Precisamos olhar para a saúde das mulheres encarceradas

Pesquisa inédita revela lado pouco conhecido do aprisionamento feminino. Além do crescimento explosivo, devido a um punitivismo primitivo, ele expõe detentas a condições sanitárias dramáticas. Adivinhe que grupos sociais são os mais atingidos?

Por Gabriela Leite, em Outra Saúde

O Brasil precisa olhar para a saúde de suas mulheres encarceradas. É o que sugere um artigo elaborado por pesquisadores da Universidade Federal do Ceará (UFC) e da Universidade de Tulane, em Nova Orleans, Estados Unidos. Eles organizaram um estudo que avaliou, em 1.327 mulheres em presídios femininos em todas as regiões do país, alguns indicadores de saúde como presença de doenças infecciosas. Entre as condições analisadas estão ISTs, doenças crônicas, fatores de risco como uso de álcool, peso e nível de sedentarismo. Uma primeira conclusão que salta aos olhos é a de que as mulheres têm mais eventos adversos à saúde do que os homens presidiários.

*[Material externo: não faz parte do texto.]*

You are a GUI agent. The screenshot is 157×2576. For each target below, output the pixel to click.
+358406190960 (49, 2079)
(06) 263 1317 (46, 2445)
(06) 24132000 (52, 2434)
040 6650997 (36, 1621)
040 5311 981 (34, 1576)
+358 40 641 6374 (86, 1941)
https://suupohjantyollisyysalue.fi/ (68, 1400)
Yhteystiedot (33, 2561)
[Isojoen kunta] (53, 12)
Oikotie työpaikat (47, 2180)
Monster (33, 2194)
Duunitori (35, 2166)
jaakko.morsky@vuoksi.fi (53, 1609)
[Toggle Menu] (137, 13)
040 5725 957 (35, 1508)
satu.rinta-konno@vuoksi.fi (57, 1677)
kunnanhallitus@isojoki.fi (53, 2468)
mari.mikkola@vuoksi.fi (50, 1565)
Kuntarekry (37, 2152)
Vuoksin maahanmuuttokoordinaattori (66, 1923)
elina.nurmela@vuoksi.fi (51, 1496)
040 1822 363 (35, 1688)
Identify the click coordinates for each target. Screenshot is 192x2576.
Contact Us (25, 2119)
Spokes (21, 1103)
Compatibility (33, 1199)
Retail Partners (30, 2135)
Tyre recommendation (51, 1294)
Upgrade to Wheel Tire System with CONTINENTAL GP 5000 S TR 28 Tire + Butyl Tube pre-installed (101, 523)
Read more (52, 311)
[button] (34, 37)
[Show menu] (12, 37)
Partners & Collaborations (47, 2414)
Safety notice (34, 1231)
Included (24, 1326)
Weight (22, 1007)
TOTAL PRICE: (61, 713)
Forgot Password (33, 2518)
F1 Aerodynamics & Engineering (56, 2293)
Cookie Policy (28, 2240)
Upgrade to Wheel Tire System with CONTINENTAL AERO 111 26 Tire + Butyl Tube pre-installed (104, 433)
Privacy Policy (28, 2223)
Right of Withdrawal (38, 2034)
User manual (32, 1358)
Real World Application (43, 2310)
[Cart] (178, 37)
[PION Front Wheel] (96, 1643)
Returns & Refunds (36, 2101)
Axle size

Este foi o primeiro inquérito nacional feito para avaliar a saúde das mulheres encarceradas no Brasil, população que cresce a um ritmo mais acelerado que os homens. Entre 2000 e 2016, o aumento foi de 656%, e estima-se que aproximadamente 38 mil mulheres estejam cumprindo penas de privação da liberdade, hoje. O artigo, publicado na última edição da revista Ciência & Saúde Coletiva, traz os principais dados coletados sobre o perfil socioeconômico e sobre a saúde, e faz uma breve análise da situação. “A maior parte da população prisional é de procedência dos estratos mais pobres da sociedade, com acesso limitado a educação, renda e serviços de saúde. Como consequência, têm uma prevalência maior de doenças infecciosas, crônicas não transmissíveis e problemas de saúde mental.”

O Brasil é o país com a segunda maior população carcerária do mundo e dentro dos presídios há um retrato de nossas desigualdades sociais e de gênero. Entre as mulheres pesquisadas, 65% eram pretas ou pardas; 60% tinham cursado no máximo até o ensino fundamental; 22% estavam desempregadas quando foram presas, enquanto 23% eram trabalhadoras domésticas; quase 30% haviam sofrido violência sexual antes de chegar ao presídio e 16% dentro dele. As prisões brasileiras também confirmam uma “feminilização” da epidemia de HIV/aids: o vírus foi detectado em 2,3% delas, taxa mais alta do que entre internos masculinos.

Entre todas as doenças examinadas, as maiores prevalências foram de hipertensão (24,2%), asma (20,1%), sífilis (11,7%) e hanseníase (7,4%). Sobre a última, o estudo conclui: “Entre [as nações em desenvolvimento], o Brasil figura como o único país na América Latina que ainda não alcançou o objetivo de eliminar essa doença endêmica. As prisões são um dos muitos obstáculos que devem ser considerados na luta do país contra a hanseníase, dada a alta prevalência encontrada nesse estudo”. No Brasil, segundo dados de 2020, a prevalência de hanseníase é de 1,08 por 10 mil habitantes.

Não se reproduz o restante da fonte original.